M4-H.4  00:00  Adaptive Adversary Agent-Based Modeling for CBRN Terrorism Risk Analysis. Austin T*, Sageman M, Luckey T, Cameron J; The Boeing Company   tom.austin@boeing.com

Abstract: An agent-based methodology framework has been developed to model the behavior, decision making, and asymmetric tactics, techniques and procedures of an intelligent, adaptive and reactive adversary planning, preparing to execute an attack using chemical, biological, radiological or nuclear weapons of mass destruction (WMD). WMD terrorist attack likelihoods and risk assessments will be modeled by adaptive learning computer software agents who operate in a virtual world and follow planned and contingency-based rule sets that adapt to the defender’s world. The model framework is built on the cornerstone of the Observe, Orient, Decide and Act Loop process. This methodology was developed for the Department of Homeland Security Science & Technology Directorate requirement to build new terrorism risk analysis applications that provide the estimation of attack likelihoods and attack modes of potential terrorist WMD attacks against the U.S.

M4-H.5  16:50  Plural Models for Adaptive Adversary Modeling.
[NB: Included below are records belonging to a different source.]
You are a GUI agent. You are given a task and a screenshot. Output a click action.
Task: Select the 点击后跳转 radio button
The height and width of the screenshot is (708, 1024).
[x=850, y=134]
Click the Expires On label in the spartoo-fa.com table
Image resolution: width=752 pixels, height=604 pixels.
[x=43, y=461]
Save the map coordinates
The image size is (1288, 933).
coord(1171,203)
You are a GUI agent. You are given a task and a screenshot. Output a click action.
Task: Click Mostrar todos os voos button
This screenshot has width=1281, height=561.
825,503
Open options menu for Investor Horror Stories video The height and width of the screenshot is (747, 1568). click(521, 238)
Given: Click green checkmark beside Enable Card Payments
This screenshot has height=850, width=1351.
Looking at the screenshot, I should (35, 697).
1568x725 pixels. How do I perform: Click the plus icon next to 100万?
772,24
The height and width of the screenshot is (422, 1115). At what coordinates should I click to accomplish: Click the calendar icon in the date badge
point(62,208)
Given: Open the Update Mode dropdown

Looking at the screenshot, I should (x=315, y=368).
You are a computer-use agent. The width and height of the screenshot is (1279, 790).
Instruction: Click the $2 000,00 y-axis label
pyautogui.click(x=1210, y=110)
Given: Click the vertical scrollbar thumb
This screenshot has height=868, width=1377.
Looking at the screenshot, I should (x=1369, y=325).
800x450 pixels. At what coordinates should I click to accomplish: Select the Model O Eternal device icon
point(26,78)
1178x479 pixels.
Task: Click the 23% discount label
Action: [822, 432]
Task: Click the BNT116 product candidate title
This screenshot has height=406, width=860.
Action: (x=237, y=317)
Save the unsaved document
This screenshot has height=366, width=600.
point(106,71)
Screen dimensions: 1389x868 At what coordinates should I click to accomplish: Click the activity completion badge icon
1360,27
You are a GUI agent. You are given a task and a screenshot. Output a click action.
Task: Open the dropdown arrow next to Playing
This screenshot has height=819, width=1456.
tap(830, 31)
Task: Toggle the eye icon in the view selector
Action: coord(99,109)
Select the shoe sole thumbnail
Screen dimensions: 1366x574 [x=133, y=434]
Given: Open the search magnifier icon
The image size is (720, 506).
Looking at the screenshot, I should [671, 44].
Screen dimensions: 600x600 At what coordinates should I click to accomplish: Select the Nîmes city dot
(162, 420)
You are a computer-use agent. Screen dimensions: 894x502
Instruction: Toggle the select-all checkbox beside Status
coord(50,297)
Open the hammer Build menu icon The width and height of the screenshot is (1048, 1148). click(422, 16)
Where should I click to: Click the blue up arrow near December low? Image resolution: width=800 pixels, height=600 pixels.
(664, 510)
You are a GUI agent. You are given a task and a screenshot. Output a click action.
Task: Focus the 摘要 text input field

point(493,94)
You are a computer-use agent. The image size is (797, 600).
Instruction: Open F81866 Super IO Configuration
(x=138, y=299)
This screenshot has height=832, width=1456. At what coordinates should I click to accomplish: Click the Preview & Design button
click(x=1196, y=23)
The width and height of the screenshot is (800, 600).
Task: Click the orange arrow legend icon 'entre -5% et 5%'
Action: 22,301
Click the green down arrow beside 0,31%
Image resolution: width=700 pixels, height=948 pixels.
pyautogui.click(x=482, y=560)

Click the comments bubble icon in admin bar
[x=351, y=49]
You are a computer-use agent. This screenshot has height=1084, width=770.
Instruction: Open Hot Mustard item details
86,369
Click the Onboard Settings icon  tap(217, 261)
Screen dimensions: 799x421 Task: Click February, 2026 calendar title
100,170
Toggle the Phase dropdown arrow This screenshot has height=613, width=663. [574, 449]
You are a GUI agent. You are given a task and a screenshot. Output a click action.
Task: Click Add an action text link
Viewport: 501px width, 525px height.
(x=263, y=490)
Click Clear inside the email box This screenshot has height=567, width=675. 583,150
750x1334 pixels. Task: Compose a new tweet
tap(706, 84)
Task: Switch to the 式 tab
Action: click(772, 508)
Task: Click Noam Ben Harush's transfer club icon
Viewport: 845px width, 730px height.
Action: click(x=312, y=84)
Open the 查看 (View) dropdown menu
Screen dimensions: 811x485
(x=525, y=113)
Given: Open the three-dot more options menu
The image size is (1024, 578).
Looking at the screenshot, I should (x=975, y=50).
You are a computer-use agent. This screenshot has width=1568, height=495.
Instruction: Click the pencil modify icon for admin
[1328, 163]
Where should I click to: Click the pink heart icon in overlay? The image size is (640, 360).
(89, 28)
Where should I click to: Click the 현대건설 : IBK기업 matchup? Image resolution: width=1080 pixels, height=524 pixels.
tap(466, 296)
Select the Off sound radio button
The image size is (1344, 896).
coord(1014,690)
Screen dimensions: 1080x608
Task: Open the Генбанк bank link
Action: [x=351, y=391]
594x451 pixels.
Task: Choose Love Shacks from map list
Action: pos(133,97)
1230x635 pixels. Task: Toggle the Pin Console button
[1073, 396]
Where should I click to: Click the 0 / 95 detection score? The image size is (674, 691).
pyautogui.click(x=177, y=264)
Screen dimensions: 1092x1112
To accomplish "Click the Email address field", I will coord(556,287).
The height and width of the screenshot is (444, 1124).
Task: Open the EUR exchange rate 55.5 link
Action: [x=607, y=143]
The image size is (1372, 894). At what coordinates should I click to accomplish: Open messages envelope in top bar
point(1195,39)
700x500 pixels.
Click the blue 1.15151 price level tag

Buede DM*, Ezell BC, Guikema SD, Lathrop JF, Mahoney SM, McLay LA, Post JM, Rothschild C; Innovative Decisions, Inc.   bezell@odu.edu

Abstract: This presentation describes work performed by Innovative Decisions, Inc. (IDI) on modeling adaptive adversaries for Terrorism Risk Assessments (TRAs) for the U.S. Department of Homeland Security (DHS). Terrorists are not homogeneous but differ widely in terms of motivations; decision making information, skills, and processes; and organizational or personal psychology. In addition, there will likely be some interaction between what the terrorist (Red) does and what the United States or home government (Blue) does. We are focus on strategic risk analyses of one to three years in the future. Our approach uses multiple modeling methods, plural modeling. These modeling methods will consider motivations or objectives of the adaptive adversaries, will address multiple decision making styles, and will be conditioned on Red’s perceptions of Red’s capabilities as well as Red’s perceptions of the defensive actions that Blue may take. This approach is founded on the principle that has been learned many times in the military/intelligence communities: that Blue should not assume that Red will do what Blue would do in a given situation, often called “mirroring”.